Looking More Closely at Asteroid Mining Economics
Asteroid miners hunt for platinum, leave all common sense in glovebox, Register
“But back to PGMs. We have something that we know the demand for, in the short term at least, is relatively insensitive to price. An increase in supply of as little as 250,000 ounces – seven metric tons – will drive the price down by a quarter. So instead of the $500m they were hoping for, our lads [at Planetary Resources] would only (yes, I know, “only”) get $375m. Can we run a space programme on that? The more platinum they try to bring down from space the lower the price gets, and so even more has to be brought down to finance the whole shebang.”
Unless they establish ownership rights and just leave bricks in a box with the work BANK on it. Just like in california, when faced with high transportation costs, they just shoveled it into vaults. As long as ownership is established they get to put that assests in the account books. On earth, most gold that goes into a vault doesn’t get hauled out, the only thing that changes is, who owns how much. Electronic banking and property rights is all we need.
Gold on the Moon will need auditing. Particularly after the rumours about what has been happening to gold on the Earth.
How you want to assure it will not be another “buy acre on Moon!” scam? I can claim ownership of some asteroid randomly selected from some catalogue and sold it to suckers.
So no, we need to be able to physically transport materials two-way – if not goods themself, then at least auditors, as other commenter pointed out.

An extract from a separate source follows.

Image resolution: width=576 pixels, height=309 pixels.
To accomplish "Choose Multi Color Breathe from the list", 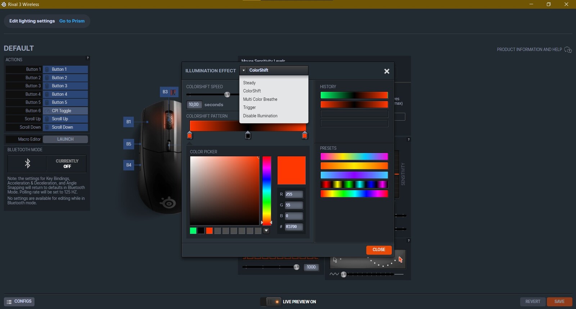I will point(260,99).
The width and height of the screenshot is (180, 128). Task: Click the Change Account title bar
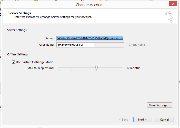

I really wish the folks at Planetary Resources would do their research on this subject. Easily refuted and badly done economic analyses and business plans like this do nothing to help us in the economic development of the solar system.
A better argument would be to explain how the decrease in the cost of Aluminum that came about by the invention of the Hall Process, which was once more expensive than gold, changed the world for the better. Our aviation and space industries would be hard pressed to use Aluminum if it cost as much as it once did and there is no real replacement for it.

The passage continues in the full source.